Mike Tyson was in San Diego tonight for his one-man show “Mike Tyson: The Undisputed Truth” at the Balboa Theatre. Part conversation, part confession and part comedy this show has shining moments of triumph, pathos, angst, and explores what happens when someone hits the self-destruct button on their life.
Tyson still strikes an imposing figure, especially as the show opens with him in the spotlight and he still looks like if he got mad enough a swing from him could separate your head from your shoulders. He is comfortable on stage, appreciates his audience, and tells a (mostly) coherent story. But for as much as he has lived these events, the story doesn’t always feel or sound like it is his own story. If distracted, or given too much feedback from the audience, he fumbles lines or loses his place. Even worse he has to follow the script which makes him spout flowery lines that sound disingenuous at best and like outright lies at worst.
Yet, even with the fumbling, he seems like a charming fellow and is incapable of not being entertaining. He is at his best when he is talking about something that happened to him that can only be described by someone who has lived it. When he is talking about his relationship with trainer Cus D’Amato, his desire to be happy no matter if it cost him broken noses and cracked ribs, and the joy of a nice jacket that he stole when he was a kid, it seemed to bring out the best in him. These small moments made me feel like I was actually watching the man and not the caricature of a man the public expects.
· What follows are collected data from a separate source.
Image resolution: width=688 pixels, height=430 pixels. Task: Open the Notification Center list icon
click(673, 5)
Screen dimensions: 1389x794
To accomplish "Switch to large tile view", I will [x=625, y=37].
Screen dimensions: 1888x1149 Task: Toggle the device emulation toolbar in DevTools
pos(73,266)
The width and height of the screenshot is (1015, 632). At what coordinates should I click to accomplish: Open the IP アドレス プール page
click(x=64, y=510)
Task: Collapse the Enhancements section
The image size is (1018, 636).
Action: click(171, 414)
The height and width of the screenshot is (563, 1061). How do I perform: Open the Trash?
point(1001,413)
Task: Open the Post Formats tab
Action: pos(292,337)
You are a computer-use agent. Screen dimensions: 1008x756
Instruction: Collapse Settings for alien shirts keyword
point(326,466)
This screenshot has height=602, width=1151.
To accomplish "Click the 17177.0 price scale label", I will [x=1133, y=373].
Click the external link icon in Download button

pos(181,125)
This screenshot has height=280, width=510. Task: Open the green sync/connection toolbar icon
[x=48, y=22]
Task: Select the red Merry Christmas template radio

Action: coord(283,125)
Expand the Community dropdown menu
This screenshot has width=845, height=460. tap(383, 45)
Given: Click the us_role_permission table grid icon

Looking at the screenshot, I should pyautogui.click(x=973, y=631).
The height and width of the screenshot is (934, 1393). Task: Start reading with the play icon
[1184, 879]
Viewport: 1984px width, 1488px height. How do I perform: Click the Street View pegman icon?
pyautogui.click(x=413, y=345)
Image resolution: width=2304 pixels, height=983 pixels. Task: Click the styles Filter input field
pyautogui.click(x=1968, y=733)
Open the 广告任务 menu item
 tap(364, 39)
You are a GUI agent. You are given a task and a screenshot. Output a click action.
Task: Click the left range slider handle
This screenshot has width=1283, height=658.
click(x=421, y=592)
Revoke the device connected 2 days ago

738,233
Tyson is not a dumb guy, and he once told reporters before a fight ,“I know at times I come across like a Neanderthal or a babbling idiot, but I like that person. I like to show you that person because that’s who you all come to see. I’m Tyson. I’m a tyrannical titan. And sometimes I say, ‘God, it would be good to be a fake somebody rather than a real nobody.’ ” So at times the shows narrative seems to ignore the fact that he is someone who knows what the audience wants and gives it to them. Instead they give him moments of dull filler to expand upon and a dead relative to exploit. The problem is this “fake somebody” whose on stage redemption is happening in front of our eyes is nowhere near as interesting as the real person who achieved and lost so much.
Much like other one-man shows (the one that comes to mind first is any of them by John Leguizamo) this show is an homage to how the person wants to be remembered, and is a self indulgent attempt to compartmentalize the important events of their life as they choose to remember them and hope that’s how the audience will remember them as well.